Первая часть, о духовном строении, оправдывает необходимость всех остальных глав. Она освящает их авторитетом Бога и энергией веры. Домострой специально говорит о Троице — известном символе единения, особо почитаемом в Московским государстве. Символические отношения между Богом-Отцом и Богом-Сыном в их совместном отношении к Богу-Духу Святому таинственной формулой раскрывают содержание памятника, в области веры уже свободного от влияния язычества.
Однако старая вера русского человека все еще остается, и это особая вера. «Конечно, это — детская, наивная вера, но ведь все-таки она давала ему различие между добром и злом, учила жить по правде, по долгу, по-божески. Она воспитывала ту дивную красоту народной души, которая запечатлена и в русской истории, и в житиях русских святых, и в русской литературе, и в искусстве. Благодаря ей народ вынес и выносит на плечах своих крест и своего исторического существования, и татарщины, и московской государственности, и петербургского периода, и свой идеал, свое представление о праведной жизни выразил, дав себе наименование „святая Русь“, т. е., конечно, не почитая себя святым, но в святости видя идеал жизни» (Булгаков, 1911, с. 159-160). Однако утверждаемые в Домострое нравственные нормы только формально связаны с христианской этикой. Это христианство по плоти, а не по духу, оно действует согласно обряду, а не по велению души, повинуясь изменчивым обстоятельствам бытия. Оно, несмотря на строгость обряда, гибко отражает изменчивость быта, помогая совладать с возникающими трудностями и бедами. И «похвала от людей» тут стоит на первом месте, тогда как личная совесть (или стыд) оказывается производным от общественного осуждения-похвалы. Жизнь в миру возвышает мир до общества, строя то, что впоследствии назовут «соборностью».

Записи элементов интерфейса
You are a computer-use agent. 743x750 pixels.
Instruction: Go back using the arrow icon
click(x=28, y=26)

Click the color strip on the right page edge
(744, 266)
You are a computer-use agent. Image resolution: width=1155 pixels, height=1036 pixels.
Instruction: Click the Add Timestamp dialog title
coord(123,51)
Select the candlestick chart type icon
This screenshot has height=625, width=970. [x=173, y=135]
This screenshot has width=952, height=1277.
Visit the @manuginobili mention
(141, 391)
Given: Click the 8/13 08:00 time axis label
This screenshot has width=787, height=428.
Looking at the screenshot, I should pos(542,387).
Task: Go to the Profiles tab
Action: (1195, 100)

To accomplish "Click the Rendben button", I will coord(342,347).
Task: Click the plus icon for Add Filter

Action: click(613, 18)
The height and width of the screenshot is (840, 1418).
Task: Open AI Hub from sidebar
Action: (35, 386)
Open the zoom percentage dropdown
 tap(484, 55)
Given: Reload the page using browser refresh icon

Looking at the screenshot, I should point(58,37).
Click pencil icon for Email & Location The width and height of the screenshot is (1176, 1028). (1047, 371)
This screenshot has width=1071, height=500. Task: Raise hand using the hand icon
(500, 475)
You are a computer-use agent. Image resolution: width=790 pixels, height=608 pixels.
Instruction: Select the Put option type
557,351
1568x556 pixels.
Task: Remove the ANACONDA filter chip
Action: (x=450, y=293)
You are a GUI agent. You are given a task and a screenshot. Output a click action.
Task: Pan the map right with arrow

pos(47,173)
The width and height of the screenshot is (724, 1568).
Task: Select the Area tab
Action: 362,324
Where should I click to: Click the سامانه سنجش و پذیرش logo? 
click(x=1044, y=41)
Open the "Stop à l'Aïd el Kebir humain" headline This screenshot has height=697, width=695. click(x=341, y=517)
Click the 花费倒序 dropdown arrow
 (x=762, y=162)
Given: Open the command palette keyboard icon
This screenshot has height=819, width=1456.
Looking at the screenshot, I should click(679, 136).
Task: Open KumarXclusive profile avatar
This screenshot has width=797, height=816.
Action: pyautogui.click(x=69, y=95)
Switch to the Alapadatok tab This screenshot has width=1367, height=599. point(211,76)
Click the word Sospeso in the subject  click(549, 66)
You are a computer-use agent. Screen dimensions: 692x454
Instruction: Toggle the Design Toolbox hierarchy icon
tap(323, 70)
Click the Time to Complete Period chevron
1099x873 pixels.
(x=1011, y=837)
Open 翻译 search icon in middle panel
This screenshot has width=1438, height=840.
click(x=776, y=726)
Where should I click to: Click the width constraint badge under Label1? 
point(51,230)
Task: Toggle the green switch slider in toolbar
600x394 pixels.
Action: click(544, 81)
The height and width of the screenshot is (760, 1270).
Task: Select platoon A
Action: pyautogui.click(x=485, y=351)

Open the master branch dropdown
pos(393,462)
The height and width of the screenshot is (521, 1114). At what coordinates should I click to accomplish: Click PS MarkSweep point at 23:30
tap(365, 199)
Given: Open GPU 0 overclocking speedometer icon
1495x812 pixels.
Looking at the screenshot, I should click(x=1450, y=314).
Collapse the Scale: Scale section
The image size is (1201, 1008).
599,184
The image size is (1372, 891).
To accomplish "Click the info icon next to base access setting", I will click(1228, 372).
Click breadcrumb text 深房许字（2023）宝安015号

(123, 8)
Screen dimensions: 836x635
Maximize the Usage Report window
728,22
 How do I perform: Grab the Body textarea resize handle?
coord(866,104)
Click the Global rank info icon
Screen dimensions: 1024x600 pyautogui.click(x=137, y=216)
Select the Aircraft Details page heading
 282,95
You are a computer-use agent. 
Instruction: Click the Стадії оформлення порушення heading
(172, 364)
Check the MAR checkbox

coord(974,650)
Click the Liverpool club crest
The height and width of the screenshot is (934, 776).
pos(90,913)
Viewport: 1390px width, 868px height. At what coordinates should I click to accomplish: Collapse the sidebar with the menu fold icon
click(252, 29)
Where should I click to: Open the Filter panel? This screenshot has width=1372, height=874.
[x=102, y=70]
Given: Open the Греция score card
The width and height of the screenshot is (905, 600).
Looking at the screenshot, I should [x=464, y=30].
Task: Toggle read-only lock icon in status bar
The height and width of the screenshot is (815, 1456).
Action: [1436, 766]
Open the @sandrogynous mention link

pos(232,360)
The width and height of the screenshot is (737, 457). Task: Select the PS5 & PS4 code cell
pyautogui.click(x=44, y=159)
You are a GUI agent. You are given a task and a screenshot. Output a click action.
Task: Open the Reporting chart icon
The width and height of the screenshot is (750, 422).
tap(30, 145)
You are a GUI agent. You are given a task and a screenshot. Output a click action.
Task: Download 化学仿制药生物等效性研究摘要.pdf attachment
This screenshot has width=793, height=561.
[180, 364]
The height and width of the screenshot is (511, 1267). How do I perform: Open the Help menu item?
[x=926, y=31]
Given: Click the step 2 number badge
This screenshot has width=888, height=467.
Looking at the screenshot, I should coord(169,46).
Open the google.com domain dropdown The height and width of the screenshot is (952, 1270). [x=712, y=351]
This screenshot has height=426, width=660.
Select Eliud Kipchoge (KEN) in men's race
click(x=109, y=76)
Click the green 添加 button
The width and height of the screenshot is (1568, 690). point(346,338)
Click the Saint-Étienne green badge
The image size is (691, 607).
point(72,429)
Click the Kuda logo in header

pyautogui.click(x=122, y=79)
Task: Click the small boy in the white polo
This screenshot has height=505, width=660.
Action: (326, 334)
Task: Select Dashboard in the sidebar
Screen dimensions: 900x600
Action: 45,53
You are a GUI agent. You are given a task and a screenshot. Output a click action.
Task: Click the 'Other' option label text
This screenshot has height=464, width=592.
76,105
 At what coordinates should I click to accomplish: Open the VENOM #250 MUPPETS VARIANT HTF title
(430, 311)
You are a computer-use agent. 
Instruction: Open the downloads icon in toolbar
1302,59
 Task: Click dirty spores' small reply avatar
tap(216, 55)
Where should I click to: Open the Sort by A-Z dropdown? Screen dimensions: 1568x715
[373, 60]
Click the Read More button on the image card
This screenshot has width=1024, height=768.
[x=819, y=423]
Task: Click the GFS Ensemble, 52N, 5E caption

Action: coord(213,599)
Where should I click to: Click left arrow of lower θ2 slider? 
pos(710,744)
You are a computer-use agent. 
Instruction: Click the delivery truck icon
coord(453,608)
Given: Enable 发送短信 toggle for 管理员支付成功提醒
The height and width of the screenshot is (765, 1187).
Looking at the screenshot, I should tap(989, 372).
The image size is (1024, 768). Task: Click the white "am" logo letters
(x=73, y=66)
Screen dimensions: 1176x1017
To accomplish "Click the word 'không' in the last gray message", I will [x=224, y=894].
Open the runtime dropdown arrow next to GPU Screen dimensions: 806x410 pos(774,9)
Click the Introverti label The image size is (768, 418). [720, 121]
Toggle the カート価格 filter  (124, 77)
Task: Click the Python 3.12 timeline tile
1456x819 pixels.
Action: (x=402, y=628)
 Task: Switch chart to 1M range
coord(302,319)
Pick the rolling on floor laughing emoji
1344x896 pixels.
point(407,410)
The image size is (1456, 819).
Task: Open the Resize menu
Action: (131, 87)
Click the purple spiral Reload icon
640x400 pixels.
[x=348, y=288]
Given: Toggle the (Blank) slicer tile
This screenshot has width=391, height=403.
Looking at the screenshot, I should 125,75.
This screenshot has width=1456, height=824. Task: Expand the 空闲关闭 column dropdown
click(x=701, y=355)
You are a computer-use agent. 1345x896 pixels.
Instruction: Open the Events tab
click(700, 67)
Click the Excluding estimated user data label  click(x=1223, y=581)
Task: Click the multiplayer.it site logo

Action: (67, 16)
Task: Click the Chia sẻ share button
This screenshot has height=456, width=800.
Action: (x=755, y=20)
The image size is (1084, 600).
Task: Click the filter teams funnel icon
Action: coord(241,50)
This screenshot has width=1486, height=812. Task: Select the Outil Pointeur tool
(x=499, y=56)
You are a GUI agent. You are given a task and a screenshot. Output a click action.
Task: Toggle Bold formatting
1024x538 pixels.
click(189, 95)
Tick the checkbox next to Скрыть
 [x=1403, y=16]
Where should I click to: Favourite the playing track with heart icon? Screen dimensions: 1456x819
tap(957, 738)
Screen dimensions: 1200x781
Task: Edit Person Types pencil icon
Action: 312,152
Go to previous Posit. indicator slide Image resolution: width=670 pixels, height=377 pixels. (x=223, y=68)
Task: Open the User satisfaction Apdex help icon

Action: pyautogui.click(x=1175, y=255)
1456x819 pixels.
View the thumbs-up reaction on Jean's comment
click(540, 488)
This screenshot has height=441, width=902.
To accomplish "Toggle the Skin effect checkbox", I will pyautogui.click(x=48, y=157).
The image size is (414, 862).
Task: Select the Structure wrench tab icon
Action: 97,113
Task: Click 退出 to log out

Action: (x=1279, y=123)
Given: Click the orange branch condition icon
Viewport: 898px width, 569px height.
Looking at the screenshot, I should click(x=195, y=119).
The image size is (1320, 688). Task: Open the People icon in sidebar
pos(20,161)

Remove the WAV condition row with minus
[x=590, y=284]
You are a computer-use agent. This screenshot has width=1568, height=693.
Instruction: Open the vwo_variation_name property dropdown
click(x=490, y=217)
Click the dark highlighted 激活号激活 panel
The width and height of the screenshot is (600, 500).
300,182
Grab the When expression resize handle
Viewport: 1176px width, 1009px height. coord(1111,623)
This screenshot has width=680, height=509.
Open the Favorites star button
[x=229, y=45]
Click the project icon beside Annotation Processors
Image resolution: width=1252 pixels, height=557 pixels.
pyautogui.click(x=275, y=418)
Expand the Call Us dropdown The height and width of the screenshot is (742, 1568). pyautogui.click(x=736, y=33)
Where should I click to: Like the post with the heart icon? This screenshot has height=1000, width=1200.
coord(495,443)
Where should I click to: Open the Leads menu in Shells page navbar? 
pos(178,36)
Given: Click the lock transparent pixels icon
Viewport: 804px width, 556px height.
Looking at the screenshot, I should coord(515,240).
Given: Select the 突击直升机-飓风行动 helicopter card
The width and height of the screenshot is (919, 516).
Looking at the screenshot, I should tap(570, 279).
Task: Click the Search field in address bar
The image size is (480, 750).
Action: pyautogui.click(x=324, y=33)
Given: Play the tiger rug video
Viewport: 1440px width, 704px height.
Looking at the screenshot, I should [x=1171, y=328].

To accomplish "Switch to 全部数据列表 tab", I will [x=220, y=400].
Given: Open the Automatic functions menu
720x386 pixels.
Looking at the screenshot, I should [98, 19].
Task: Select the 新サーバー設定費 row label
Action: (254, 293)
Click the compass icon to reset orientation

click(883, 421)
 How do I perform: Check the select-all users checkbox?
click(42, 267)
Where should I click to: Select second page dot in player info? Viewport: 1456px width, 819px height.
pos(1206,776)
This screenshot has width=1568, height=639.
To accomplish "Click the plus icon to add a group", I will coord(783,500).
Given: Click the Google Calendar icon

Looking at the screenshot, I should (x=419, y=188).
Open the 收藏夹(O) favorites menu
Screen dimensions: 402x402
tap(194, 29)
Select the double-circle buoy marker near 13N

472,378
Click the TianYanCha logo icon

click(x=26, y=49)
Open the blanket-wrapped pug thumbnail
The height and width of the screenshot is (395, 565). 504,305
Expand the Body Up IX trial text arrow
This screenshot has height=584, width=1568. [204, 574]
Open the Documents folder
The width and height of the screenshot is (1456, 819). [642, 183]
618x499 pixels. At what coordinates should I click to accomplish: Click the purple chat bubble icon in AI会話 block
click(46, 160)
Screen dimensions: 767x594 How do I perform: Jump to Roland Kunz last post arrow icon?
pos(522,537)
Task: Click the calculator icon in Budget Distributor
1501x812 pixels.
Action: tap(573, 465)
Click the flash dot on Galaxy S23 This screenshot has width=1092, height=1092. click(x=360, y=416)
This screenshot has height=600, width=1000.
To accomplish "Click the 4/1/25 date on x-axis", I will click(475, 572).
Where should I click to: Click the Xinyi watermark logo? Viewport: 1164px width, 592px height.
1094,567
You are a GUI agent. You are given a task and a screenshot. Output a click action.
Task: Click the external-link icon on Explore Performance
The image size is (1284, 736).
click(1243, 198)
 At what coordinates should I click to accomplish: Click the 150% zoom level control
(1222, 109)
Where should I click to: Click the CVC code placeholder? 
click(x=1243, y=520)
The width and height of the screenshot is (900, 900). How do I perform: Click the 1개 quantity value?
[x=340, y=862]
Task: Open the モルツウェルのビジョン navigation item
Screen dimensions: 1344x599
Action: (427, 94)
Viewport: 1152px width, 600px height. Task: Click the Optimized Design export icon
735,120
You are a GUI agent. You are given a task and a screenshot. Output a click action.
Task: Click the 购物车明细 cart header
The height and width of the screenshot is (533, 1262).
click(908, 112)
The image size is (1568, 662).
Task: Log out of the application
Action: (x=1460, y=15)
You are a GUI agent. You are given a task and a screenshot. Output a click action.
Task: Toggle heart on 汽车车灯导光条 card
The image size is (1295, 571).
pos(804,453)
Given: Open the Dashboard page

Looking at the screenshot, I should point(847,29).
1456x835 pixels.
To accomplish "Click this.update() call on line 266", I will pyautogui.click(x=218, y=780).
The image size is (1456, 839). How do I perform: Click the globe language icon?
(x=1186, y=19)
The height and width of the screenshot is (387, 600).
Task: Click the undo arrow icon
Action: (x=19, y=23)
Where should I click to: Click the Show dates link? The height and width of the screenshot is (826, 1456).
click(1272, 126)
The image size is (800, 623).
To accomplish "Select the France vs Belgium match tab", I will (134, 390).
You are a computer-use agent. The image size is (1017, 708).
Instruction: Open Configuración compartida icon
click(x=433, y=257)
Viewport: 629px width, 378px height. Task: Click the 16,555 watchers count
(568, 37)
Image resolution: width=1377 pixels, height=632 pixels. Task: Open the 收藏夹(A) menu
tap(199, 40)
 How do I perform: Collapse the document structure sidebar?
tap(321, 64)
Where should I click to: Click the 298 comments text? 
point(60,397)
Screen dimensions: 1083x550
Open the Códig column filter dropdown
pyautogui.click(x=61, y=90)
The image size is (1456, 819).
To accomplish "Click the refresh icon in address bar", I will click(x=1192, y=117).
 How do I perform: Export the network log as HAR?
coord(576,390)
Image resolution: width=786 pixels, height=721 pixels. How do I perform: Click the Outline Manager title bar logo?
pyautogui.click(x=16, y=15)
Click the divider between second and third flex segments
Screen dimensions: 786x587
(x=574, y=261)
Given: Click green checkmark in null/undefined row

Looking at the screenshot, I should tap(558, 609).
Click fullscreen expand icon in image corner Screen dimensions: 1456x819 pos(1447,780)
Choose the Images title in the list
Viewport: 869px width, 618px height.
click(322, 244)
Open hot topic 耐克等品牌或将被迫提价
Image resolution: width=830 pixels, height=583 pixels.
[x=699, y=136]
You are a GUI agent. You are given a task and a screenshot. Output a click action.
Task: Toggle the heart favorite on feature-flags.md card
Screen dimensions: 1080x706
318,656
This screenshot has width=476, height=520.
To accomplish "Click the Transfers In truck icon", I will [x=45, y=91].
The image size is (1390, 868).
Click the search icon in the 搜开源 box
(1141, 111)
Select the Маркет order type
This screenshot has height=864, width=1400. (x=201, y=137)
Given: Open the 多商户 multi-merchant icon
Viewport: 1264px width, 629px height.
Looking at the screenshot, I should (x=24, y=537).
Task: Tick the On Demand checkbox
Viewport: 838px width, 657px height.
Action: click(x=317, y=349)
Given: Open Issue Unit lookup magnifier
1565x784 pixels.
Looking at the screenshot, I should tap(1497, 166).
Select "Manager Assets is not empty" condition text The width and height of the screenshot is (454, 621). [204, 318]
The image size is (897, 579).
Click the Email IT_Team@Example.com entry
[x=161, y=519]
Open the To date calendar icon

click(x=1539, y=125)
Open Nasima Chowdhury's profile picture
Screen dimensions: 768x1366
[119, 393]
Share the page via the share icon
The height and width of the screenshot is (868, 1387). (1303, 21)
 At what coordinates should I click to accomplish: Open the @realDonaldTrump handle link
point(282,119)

ЗАДАНИЕ
Какой символ единения, по словам отрывка о Домострое, особо почитался в Московском государстве?

ПОЛНЫЙ ОТВЕТ
Троица.